Do SENHOR é a terra e a sua
plenitude, o mundo e aqueles que nele habitam (Sl 24:1), mas nem sempre essa
posse e autoridade de Deus sobre tudo que existe e acontece no mundo é
reconhecida e respeitada. Em termos de sociedade humana, podemos citar três
configurações que variam no reconhecimento e fidelidade ao senhorio de Deus
sobre o mundo:
A configuração que menos
glorifica a Deus é a de uma sociedade secularizada (tal como tem sido até agora
o nosso Brasil no século XXI). Nela prevalece o conceito de que cada esfera da
vida humana seja independente, sendo governada por suas regras particulares, a
maioria sem nenhum compromisso com o Reino de Deus, ou com a Sua Palavra.
Biblicamente falando, esse arranjo é um tipo de “politeísmo”, uma vez que são
muitas as fontes de autoridade que governam essa sociedade, e diversos
‘senhores’ disputam nossa lealdade a todo instante, às vezes com éticas
separadas, e até mesmo contraditórias, em esferas diferentes da vida. O que
essa sociedade gera são pessoas fragmentadas e incoerentes, alienadas de Deus,
solos duros para a semente do Evangelho, onde costuma-se transformar apenas as
vidas particulares, enquanto a nação em geral prossegue a caminho das trevas.
━━━
◆ **O QUE FAZER**
1) Segundo o trecho sobre o senhorio de Deus, qual configuração de sociedade é a que menos glorifica a Deus?
2) Atualize as entradas a partir da linha com "Prijať všetky cookies (143, 2552)" até a linha com "Poháre (32, 2064)", inclusive, substituindo "Zľavy" por "Akcie". Devolva apenas essas linhas, sem nenhuma outra alteração.
O trecho sobre o senhorio de Deus e as entradas são materiais independentes entre si.

Dados para localizar alvos visíveis:
━━━
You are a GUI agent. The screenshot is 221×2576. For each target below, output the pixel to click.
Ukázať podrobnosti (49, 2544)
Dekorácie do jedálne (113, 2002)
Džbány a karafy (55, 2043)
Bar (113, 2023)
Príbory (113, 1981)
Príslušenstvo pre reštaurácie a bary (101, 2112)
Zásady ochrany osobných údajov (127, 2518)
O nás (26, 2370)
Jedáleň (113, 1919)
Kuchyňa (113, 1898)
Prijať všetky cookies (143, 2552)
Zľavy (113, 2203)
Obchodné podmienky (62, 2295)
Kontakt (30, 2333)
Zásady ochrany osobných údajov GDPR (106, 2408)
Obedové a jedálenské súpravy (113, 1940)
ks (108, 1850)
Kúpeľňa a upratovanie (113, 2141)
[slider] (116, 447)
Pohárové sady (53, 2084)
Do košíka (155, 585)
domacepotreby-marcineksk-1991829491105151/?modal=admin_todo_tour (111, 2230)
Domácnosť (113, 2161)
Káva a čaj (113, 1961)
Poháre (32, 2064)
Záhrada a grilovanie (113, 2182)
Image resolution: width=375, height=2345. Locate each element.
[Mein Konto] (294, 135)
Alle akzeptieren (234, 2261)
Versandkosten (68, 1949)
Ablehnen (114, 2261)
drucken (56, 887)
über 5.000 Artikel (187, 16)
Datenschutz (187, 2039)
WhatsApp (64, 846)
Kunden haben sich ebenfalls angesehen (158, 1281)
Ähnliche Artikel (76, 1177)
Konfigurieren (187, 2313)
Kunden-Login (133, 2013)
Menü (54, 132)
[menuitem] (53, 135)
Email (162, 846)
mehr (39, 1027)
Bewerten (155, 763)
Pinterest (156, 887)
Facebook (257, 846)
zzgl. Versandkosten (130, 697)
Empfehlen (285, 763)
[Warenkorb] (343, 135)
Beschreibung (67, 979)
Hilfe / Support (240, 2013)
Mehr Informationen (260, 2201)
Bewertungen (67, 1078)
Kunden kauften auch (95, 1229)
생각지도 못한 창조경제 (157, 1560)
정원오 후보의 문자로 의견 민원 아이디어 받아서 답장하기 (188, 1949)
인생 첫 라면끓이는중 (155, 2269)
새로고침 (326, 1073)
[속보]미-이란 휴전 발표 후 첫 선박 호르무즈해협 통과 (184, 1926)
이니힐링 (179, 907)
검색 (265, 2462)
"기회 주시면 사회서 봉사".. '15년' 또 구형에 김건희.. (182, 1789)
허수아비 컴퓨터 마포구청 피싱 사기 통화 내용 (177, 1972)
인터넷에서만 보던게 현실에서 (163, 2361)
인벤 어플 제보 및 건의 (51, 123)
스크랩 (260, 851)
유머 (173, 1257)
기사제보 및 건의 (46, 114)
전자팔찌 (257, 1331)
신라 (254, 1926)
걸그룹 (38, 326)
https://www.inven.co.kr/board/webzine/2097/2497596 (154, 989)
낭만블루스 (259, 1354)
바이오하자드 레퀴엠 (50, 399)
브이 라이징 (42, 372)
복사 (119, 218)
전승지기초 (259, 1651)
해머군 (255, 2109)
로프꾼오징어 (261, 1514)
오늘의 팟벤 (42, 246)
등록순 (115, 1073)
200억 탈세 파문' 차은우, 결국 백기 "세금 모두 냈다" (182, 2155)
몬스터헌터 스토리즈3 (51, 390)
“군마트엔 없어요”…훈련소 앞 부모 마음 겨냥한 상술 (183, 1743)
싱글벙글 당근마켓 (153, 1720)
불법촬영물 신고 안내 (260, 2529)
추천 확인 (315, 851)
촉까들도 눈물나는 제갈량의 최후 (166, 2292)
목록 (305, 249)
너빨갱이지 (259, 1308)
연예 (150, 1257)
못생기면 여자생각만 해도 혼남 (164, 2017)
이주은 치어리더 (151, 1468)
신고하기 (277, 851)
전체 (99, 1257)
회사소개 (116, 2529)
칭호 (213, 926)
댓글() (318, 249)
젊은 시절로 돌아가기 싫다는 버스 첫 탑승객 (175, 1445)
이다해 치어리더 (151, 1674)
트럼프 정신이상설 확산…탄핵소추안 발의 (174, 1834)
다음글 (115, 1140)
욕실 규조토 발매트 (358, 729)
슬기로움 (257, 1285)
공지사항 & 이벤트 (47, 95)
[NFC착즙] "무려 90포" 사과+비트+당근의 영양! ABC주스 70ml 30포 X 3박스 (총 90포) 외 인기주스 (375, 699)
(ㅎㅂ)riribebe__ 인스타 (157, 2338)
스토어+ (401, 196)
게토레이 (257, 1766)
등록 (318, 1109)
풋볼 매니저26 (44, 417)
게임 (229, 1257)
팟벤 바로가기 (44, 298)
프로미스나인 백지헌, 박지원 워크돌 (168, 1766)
━━━
◆ **SOLUÇÕES DAS TAREFAS**
1) A de uma sociedade secularizada.

2)
Prijať všetky cookies (143, 2552)
Akcie (113, 2203)
Obchodné podmienky (62, 2295)
Kontakt (30, 2333)
Zásady ochrany osobných údajov GDPR (106, 2408)
Obedové a jedálenské súpravy (113, 1940)
ks (108, 1850)
Kúpeľňa a upratovanie (113, 2141)
[slider] (116, 447)
Pohárové sady (53, 2084)
Do košíka (155, 585)
domacepotreby-marcineksk-1991829491105151/?modal=admin_todo_tour (111, 2230)
Domácnosť (113, 2161)
Káva a čaj (113, 1961)
Poháre (32, 2064)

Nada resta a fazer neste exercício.